Editor’s note: This story is a sneak peek at what’s to come in ‘Sarnia at War,’ a special project The Journal is preparing for Remembrance Day.

Captain Justin Mallon thought his brother Gerald was still fighting in Italy. So it was a surprise when he saw soldiers march past on a road in the Netherlands wearing his brother’s regimental shoulder patch.

Moments later, the two were embracing; Captain Justin Sullivan and Major Gerald Sullivan, who would later be appointed a Member of Order of the British Empire by King George VI.

It was an astonishing reunion in the midst of “Market Garden,” a Second World War military operation famously celebrated in the 1977 movie “A Bridge Too Far.” The film tells the story of the failed attempt to seize bridges in the occupied Netherlands with a view to ending the war by Christmas of 1944.

I have a personal connection to and a fondness for the kind, gentle and respected man who was Justin Sullivan Mallon. I spent a couple summers working in his law office in Sarnia, doing odd jobs and searching titles at the Registry Office. His oldest son, Howard, who died at age 13 in a tragic drowning accident, was my brother Larry’s best friend.

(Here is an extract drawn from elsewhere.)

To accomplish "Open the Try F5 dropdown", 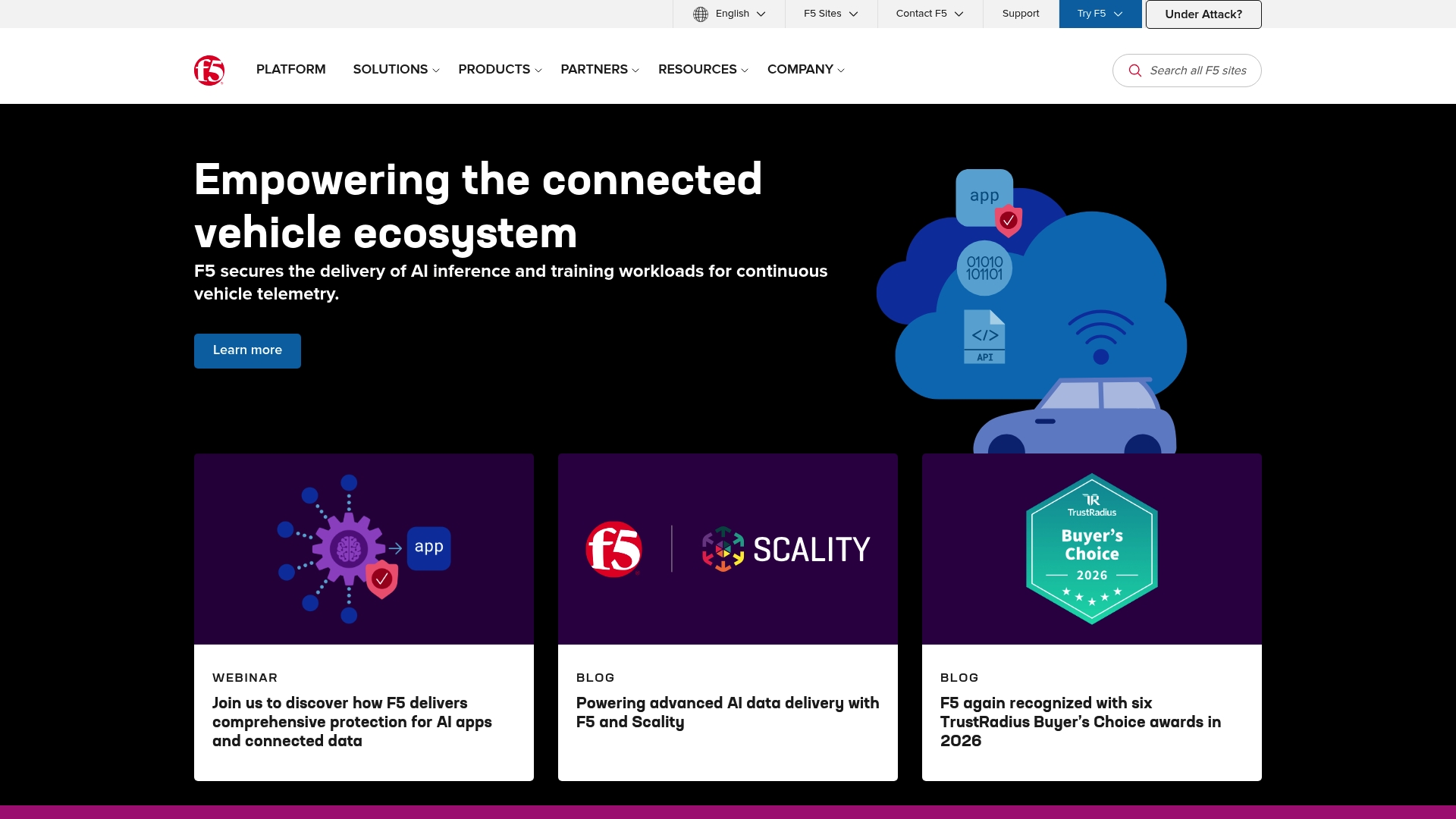I will 1100,14.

The scion of a prominent Toronto family, Justin Mallon was the son of a lawyer and a concert pianist and harpist with the Toronto Symphony. Justin and his brother Gerald followed their father into the legal profession, with Justin earning his degree in 1938, the year before the Second World War broke out. He knew war was coming, and enlisted as an officer in the Canadian Army Reserve Forces.

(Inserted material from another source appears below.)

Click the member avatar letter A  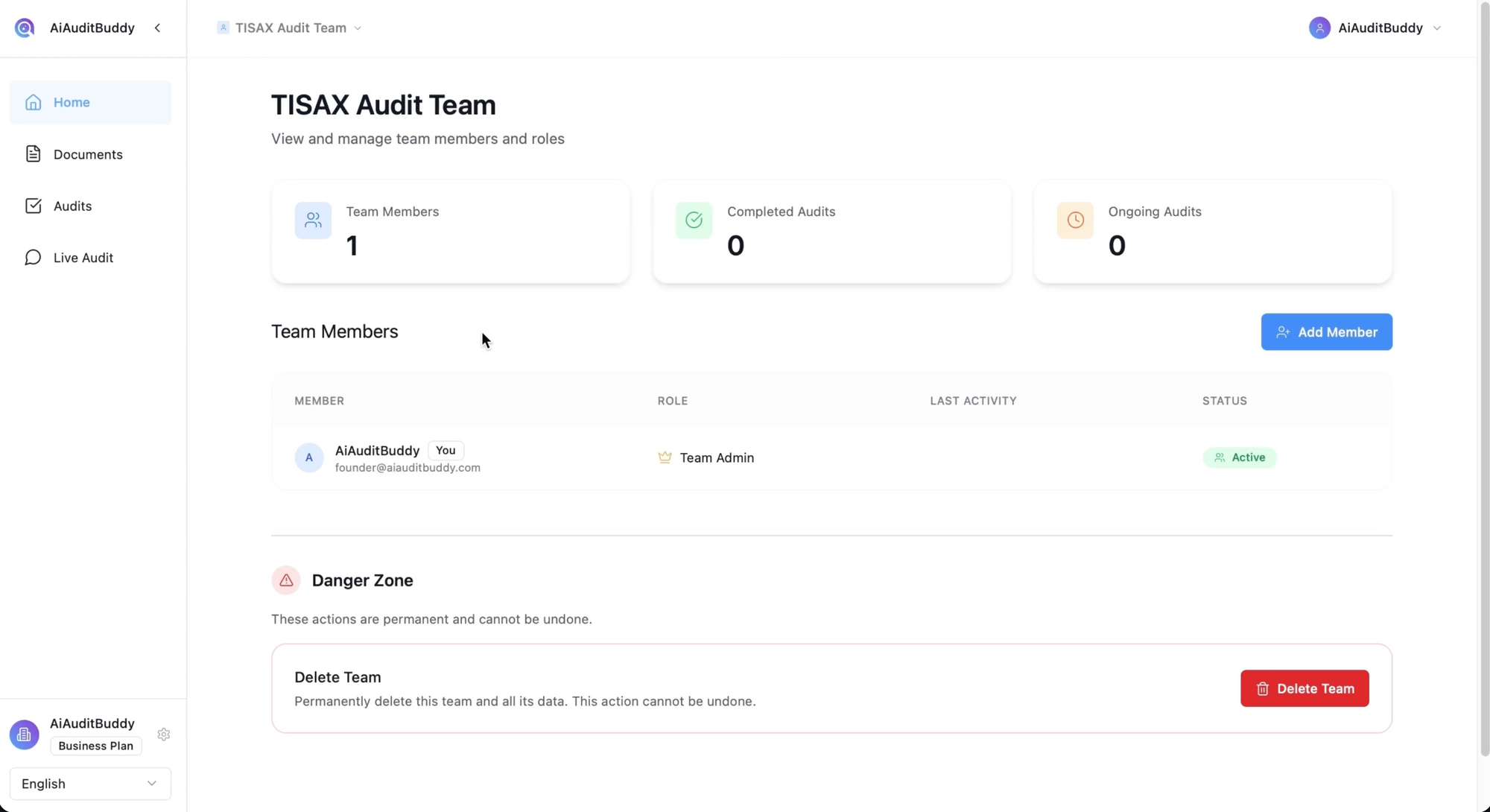pyautogui.click(x=308, y=457)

When war finally came, Lt. Justin Sullivan was posted to Fort Benning, Georgia as a liaison officer, following which he was posted to London. Here he pursued legal work for the Canadian forces and survived the Blitz, the German bombing of London that was Hitler’s failed attempt to demoralize the British and their fighting spirit.

Promoted to Captain in 1944, Justin entered France following D-Day, commanding a unit responsible for delivering heavy armaments by truck to the front lines. He saw action in the Battle of Caen, and the famous Battle of Falaise Gap, which attempted to encircle the entire German Army’s “Group B,” which included the Seventh Army and the Fifth Panzer Army.

After participating in the Canadian liberation of Holland, Mallon returned to Canada, making his home in Sarnia and serving the community for decades. With his wife Lorraine, truly one of the “grand ladies” of Sarnia, they raised ten children.

When Justin Mallon died in Sarnia in 1986 it was a tragic loss for Sarnia. In a show of respect, the legal community attended his funeral en masse and city flags flew at half-staff.